[Dataset entries]
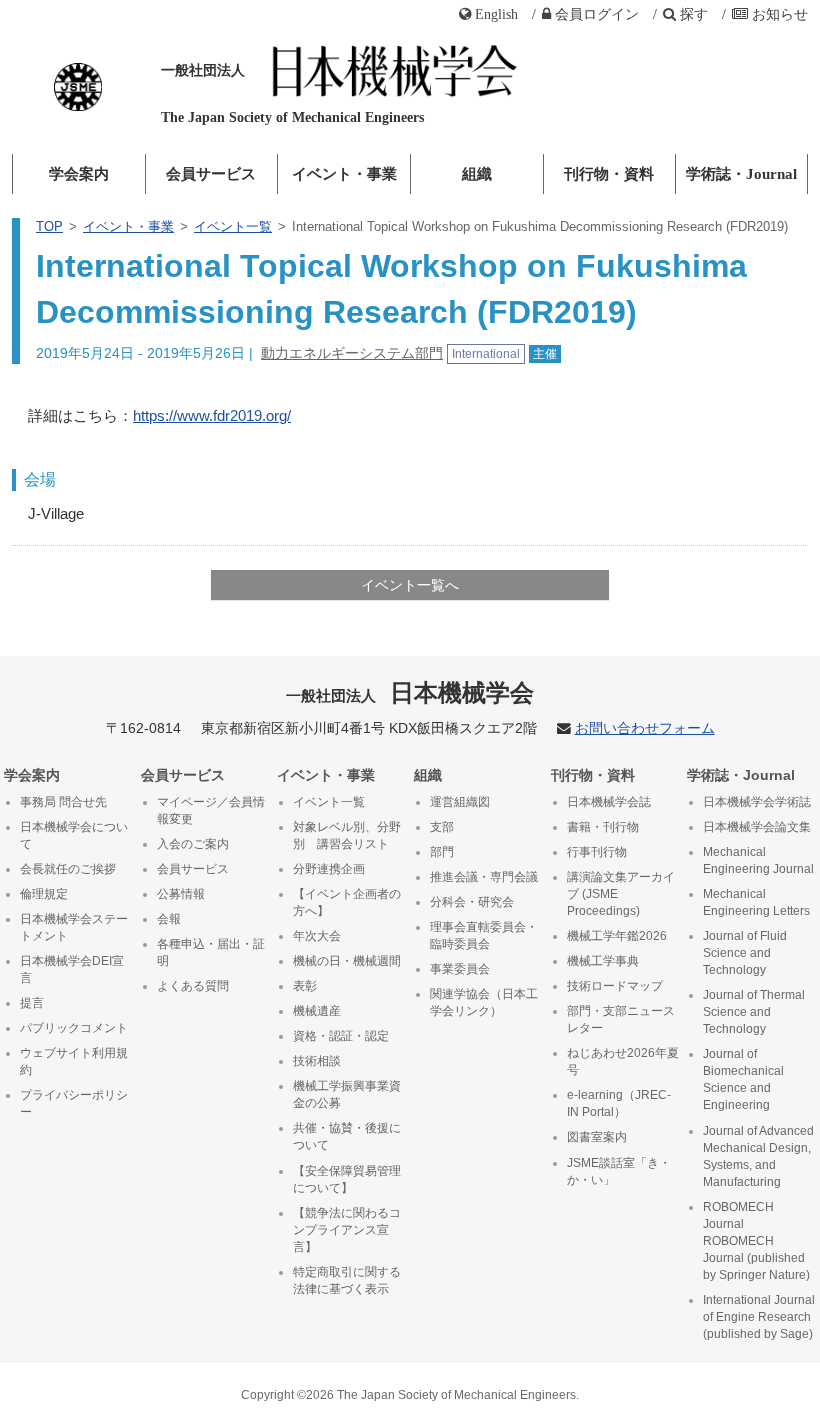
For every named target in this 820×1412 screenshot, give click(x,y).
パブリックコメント (74, 1028)
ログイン (597, 14)
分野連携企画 (329, 869)
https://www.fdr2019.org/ (212, 415)
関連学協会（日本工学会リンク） (484, 1002)
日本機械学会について (74, 835)
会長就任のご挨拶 (68, 869)
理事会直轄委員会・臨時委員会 (484, 935)
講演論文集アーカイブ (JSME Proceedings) (621, 894)
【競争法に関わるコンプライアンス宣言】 (347, 1230)
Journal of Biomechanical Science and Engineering (743, 1079)
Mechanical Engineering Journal (758, 860)
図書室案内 (597, 1137)
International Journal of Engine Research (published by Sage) (759, 1317)
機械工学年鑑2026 (617, 936)
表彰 (305, 986)
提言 (32, 1003)
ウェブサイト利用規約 (74, 1061)
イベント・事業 (344, 174)
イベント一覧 (233, 226)
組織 (477, 174)
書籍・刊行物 (603, 827)
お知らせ (780, 14)
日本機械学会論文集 (757, 827)
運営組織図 (460, 802)
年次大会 (317, 936)
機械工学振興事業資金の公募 (347, 1094)
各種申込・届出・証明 (211, 952)
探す (694, 14)
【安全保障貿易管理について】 (347, 1179)
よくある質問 (193, 986)
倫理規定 (44, 894)
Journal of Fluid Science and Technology (745, 953)
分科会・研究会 (472, 902)
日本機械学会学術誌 (757, 802)
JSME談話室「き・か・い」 (619, 1171)
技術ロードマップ (615, 986)
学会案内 (79, 174)
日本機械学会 (410, 692)
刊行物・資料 (609, 174)
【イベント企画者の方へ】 (347, 902)
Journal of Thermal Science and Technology (754, 1012)
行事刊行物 (597, 852)
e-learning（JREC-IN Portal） (619, 1103)
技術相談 (317, 1061)
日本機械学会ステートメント (74, 927)
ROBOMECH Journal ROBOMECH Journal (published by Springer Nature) (756, 1241)
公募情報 (181, 894)
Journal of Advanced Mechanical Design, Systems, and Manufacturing (758, 1156)
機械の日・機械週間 (347, 961)
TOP (49, 226)
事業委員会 (460, 969)
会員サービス (211, 174)
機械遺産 (317, 1011)
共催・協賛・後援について (347, 1136)
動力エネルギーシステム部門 (352, 353)
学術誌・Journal (741, 174)
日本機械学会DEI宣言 (72, 969)
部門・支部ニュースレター (621, 1019)
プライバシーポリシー (74, 1103)
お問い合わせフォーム (645, 728)
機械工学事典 (603, 961)
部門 (442, 852)
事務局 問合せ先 (63, 802)
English (496, 14)
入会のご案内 (193, 844)
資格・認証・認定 (341, 1036)
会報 (169, 919)
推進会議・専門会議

What is expected
Lines holding the string "Technology" must be copied out of the entries above.

Solution for this problem
Journal of Fluid Science and Technology (745, 953)
Journal of Thermal Science and Technology (754, 1012)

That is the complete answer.